We walked on. Looking longingly across the river we followed the dike to the north end of town. There, at a bend of the river, was our opportunity, though at first we did not recognize it as such. We had come to a small park, a widening of the dike with a few trees. A few benches stood facing the river. Further downstream the dike curved away from the river leaving a large grassy area in the flood plain.

Cossacks on horseback wearing round fur caps patrolled the area. Two of them rode toward a group of former German soldiers, so obvious in their field gray. The Cossacks had drawn their swords and waved them in the air shouting: “Nix Deutsch! Raus!” —No Germans. Get out.— We stayed away as far as we could but in our civilian clothes the Cossacks ignored us. On the meadow men were milling around two American soldiers. The Americans wore black arm bands with the white letters “MP.” In the crowd most were civilians, but there were also some allied soldiers in worn uniforms, liberated POWs. Some wore the earth-brown of the British, others the bluish gray of the French. Everyone, soldiers and civilians alike, were waving scraps of paper in the air while shouting the names of their home country. We heard “France, Netherlands, Great Britain, Belgium!”

A makeshift ferry came across the river toward our shore. Pontoons had been lashed together and a platform of rough boards had been placed on top of them. Guided by an American soldier an outboard motor in the stern of one of the pontoons powered the ferry. It was bringing Soviet soldiers in their olive brown uniforms, former POWs. On the far shore two American soldiers sat in a Jeep.

“Look, this is an exchange of former prisoners.” I nudged my comrades.

“Yes, but don’t you see, they won’t let Germans across.” They pointed to the group of former German soldiers who were still being driven back by the Cossacks.

In the meanwhile the ferry had moored on our side. The Soviet soldiers coming from the west began to clamber off. More Cossacks appeared over the dike and with rough shouts herded their liberated countrymen away across the dike. We remarked to each other how roughly they were treating their own.

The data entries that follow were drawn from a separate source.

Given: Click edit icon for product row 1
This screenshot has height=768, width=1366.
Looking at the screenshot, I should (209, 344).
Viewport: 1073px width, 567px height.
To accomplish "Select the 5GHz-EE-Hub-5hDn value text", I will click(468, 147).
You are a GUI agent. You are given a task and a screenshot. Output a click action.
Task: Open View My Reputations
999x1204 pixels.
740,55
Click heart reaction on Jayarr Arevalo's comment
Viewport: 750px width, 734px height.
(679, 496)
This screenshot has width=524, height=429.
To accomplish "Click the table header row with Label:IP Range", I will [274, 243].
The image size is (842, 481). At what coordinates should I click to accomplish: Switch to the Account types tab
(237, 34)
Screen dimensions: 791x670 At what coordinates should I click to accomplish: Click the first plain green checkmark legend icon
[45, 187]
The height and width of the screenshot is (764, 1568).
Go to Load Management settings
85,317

The ferry was now empty and the crowd on our side of the river started to move toward it. As they passed the MPs they continued to wave their many colored pieces of paper and shout the names of their home country. It was time for a quick decision. Here was our way to get to the other side, to get away from the Russians. The shouts of the Cossacks “Nix Deutsch!” still rang in my ears. If not German, what else could we pretend to be? My school English or the little French I knew would never let me pass for a native of these countries. Where else was German being spoken? Austria! But that had become a part of Germany and the Austrians had been in the German Wehrmacht, had been German soldiers. But there was Switzerland. One third of them spoke German. If needs be I could even say I was from Bern. I could tell a little about that city. I had been there when I was six years old, and I still remembered the old town and a plaza surrounded by a wall on top of a high rocky area in the bend of a river, and I remembered the cages with the bears, the symbol of the city. I quickly pushed my comrades: “Come on, we are from Switzerland. Wave your ration card and yell Switzerland!” We said a hasty good-by to the mechanics mate. He wanted to stay on the east side of the river and make his way home to Mecklenburg. The staff sergeant and I hurried down the dike, waving our pink ration cards and shouting “Switzerland.” We passed the MPs unchallenged.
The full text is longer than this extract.